Huawei's consumer group, which sells devices including smartphones and smartwatches, is expected to see revenue grow 30 per cent to 236 billion yuan in 2017, according to a separate memo from Richard Yu, head of the business.
Founded in 1987 by former army engineer Ren Zhengfei, Huawei has grown into one of China's largest and most diverse private corporations.
Huawei's now stepped up an expansion into overseas markets such as Europe and is said to be in talks with US carriers about selling its phones on Apple's home turf. Ranked third globally, the Chinese company took 10.4 per cent of global shipments in the third quarter versus its US rival's 12.4 per cent, according to research firm IDC.

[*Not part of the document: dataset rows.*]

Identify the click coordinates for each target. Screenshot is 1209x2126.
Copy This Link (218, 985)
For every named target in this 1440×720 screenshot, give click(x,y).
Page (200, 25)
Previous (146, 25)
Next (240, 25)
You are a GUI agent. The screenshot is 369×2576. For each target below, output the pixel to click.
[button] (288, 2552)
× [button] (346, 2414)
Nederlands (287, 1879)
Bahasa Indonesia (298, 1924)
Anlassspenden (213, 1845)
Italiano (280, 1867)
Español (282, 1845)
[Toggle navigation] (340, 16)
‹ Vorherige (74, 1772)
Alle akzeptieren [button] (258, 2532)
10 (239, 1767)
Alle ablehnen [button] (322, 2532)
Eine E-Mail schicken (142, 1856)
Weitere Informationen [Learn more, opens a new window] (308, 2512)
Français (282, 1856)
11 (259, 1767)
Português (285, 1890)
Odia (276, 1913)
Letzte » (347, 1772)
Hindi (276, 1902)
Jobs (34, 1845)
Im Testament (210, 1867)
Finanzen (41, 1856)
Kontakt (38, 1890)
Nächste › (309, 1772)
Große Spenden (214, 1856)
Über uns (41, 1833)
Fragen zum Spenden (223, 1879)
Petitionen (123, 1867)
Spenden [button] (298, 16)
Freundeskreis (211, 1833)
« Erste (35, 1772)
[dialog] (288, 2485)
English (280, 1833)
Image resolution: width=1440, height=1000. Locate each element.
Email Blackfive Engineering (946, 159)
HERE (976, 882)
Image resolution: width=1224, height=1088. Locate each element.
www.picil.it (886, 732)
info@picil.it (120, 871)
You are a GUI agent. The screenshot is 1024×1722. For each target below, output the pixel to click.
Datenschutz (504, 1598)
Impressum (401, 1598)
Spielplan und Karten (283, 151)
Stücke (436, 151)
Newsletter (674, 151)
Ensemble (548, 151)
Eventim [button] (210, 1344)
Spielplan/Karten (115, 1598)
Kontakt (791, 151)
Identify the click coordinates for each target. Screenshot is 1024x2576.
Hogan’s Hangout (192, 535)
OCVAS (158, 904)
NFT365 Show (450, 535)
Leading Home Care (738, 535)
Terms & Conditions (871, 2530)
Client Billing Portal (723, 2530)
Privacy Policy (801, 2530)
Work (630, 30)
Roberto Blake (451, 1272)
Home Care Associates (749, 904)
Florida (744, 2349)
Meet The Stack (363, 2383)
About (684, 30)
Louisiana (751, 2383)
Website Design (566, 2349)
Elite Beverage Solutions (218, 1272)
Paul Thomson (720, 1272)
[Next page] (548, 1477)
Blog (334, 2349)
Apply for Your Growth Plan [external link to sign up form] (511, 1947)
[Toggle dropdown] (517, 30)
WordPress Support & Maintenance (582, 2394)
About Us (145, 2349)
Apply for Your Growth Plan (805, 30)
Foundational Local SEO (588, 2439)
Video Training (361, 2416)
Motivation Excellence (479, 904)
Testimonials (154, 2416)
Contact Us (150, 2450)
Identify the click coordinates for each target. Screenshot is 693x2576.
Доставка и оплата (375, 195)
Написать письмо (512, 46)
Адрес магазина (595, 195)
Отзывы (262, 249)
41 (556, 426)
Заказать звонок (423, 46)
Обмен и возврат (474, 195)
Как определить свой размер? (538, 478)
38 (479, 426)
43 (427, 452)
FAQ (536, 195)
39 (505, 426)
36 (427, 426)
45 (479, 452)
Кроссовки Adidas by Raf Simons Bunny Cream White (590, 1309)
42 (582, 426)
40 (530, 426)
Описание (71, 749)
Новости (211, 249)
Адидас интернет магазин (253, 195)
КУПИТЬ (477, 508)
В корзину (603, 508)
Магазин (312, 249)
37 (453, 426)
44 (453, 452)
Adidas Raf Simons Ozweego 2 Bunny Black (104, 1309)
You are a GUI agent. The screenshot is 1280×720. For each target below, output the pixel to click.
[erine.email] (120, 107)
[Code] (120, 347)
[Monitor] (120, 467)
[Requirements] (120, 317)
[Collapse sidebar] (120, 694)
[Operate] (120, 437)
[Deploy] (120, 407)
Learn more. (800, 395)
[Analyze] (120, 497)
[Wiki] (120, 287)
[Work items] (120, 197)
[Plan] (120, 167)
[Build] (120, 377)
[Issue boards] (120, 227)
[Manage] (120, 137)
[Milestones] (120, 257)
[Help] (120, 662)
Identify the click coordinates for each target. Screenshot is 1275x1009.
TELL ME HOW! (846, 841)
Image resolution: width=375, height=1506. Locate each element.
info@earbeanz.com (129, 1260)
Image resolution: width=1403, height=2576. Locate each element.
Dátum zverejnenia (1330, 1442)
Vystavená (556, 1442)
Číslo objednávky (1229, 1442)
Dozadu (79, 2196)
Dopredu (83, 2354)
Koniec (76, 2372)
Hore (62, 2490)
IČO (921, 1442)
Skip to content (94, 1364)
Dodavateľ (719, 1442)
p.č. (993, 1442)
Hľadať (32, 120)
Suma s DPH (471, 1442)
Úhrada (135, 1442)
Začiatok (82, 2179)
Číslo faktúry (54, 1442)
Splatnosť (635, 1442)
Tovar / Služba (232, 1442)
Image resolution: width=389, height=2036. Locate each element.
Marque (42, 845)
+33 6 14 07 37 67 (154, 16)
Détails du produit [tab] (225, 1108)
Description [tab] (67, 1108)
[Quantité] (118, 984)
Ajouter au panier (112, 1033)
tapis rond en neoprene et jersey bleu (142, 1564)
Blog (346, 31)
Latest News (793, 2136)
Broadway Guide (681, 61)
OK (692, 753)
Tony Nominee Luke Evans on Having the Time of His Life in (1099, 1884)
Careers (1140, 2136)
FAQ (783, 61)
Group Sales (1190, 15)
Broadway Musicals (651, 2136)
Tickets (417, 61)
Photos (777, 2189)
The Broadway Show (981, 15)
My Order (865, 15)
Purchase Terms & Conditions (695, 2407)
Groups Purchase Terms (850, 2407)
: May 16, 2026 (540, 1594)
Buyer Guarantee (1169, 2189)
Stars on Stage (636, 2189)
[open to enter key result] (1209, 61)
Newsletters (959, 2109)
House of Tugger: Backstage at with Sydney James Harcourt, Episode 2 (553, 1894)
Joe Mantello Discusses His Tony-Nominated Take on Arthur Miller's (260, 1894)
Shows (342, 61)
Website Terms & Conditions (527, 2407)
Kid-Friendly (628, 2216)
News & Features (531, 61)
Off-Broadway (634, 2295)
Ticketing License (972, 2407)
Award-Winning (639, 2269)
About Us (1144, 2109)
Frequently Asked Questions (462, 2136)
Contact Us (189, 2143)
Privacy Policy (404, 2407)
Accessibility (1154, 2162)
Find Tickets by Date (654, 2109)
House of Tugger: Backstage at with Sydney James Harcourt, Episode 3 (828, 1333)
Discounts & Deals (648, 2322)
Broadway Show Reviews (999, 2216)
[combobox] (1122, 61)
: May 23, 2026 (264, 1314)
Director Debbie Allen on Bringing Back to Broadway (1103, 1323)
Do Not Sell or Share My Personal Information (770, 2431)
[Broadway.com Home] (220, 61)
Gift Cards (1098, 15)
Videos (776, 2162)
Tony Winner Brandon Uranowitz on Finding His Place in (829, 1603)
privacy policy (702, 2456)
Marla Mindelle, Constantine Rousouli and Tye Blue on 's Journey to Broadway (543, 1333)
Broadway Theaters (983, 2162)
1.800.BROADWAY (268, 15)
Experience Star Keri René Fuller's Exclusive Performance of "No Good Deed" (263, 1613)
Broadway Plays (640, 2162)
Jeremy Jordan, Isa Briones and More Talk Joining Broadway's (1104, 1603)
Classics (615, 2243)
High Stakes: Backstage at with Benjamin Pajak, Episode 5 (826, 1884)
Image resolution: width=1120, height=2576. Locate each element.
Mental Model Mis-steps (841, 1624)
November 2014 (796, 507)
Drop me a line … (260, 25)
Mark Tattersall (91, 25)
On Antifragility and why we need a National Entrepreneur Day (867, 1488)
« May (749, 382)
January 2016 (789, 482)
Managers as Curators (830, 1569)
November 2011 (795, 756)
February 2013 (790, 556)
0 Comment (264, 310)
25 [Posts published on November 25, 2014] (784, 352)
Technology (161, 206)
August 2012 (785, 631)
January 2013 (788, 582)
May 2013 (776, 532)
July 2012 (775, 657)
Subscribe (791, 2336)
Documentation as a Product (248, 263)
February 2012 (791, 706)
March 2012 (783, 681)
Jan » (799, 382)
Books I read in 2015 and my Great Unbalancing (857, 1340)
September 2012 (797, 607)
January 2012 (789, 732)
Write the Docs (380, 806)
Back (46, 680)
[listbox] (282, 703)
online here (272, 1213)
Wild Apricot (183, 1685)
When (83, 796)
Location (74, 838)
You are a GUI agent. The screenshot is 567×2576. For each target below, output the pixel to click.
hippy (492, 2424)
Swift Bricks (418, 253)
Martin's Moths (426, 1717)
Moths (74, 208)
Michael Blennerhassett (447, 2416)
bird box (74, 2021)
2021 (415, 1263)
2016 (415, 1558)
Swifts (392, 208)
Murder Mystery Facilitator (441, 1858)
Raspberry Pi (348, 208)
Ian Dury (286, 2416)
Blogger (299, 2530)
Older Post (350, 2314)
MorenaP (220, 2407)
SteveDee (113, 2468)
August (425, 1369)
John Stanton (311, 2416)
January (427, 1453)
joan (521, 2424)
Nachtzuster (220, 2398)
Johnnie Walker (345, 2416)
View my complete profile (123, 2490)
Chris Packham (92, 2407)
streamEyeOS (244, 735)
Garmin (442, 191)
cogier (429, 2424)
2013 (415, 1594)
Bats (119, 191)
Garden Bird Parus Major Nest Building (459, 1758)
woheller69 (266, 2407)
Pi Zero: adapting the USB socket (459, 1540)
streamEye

The Chinese brand is steadily moving deeper into higher-end phones, selling devices priced as high as 8,999 yuan.
Huawei's CEO didn't discuss profitability or give division specifics in his memo, which precedes a more comprehensive results report. But it's said it wanted to keep a closer eye on the bottom line. The company barely grew earnings in 2016 and has said it must reduce operational expenses.
In last year's letter, then-CEO Eric Xu pledged to re-tool management's approach and avoid "blind optimism and rhetoric." Counterpoint Research estimates Huawei grabbed 4.9 per cent of global handset profits in the third quarter, ahead of its Chinese rivals but still lagging Apple and Samsung.
The end-of-year messages come just days after the company said the head of sales for its China consumer business has been detained in a corruption probe.
"We were disappointed to see that there are still employees and managers who were turned over to judicial authorities this past year," Yu said. "I would like to stress, once again, that the company has zero tolerance for corruption. Do not take chances."